Fig. 2:Solving Opposite Moving Objects.
Technically, we avoid these regions as statistical outliers to influence the learning, whose effect is shown in the right of Fig.1. Combined with another proposed method, weighted multi-scale scheme, we handle the artifacts in monocular depth estimation better than our baseline, as shown in Fig.3.
Fig. 3:Solving artifacts
The first author of this article is Hualie Jiang. He is currently a final-year PhD. student at The Chinese University of Hong Kong, Shenzhen advised by Prof. Rui Huang. During his PhD. period, he has performed research about depth estimation in different scenarios, including indoor supervised depth estimation, outdoor unsupervised depth estimation from monocular videos, and spherical panorama depth estimation. The corresponding author, Professor Rui Huang, is now an Associate Professor in The Chinese University of Hong Kong, Shenzhen.

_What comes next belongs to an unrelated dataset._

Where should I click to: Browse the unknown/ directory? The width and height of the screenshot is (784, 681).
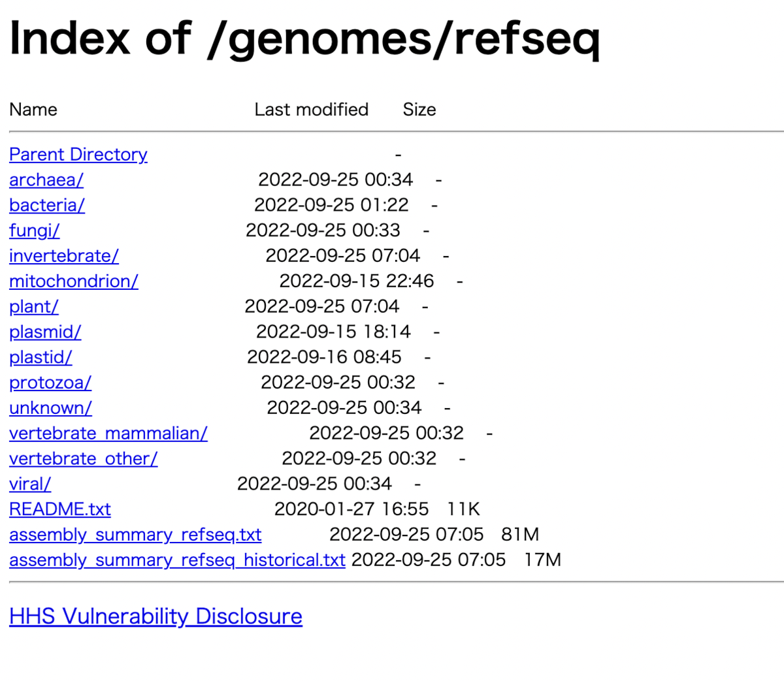click(50, 408)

Professor Huang has worked on various research topics including subspace analysis, deformable models, probabilistic graphical models, and their applications in computer vision, pattern recognition and medical imaging. His more recent research focuses on machine learning methods for intelligent video surveillance, including pedestrian detection, tracking, identification, etc. Currently he is working on vision for robotics. He has published more than 50 papers in related areas and has been the principal investigator of various research grants.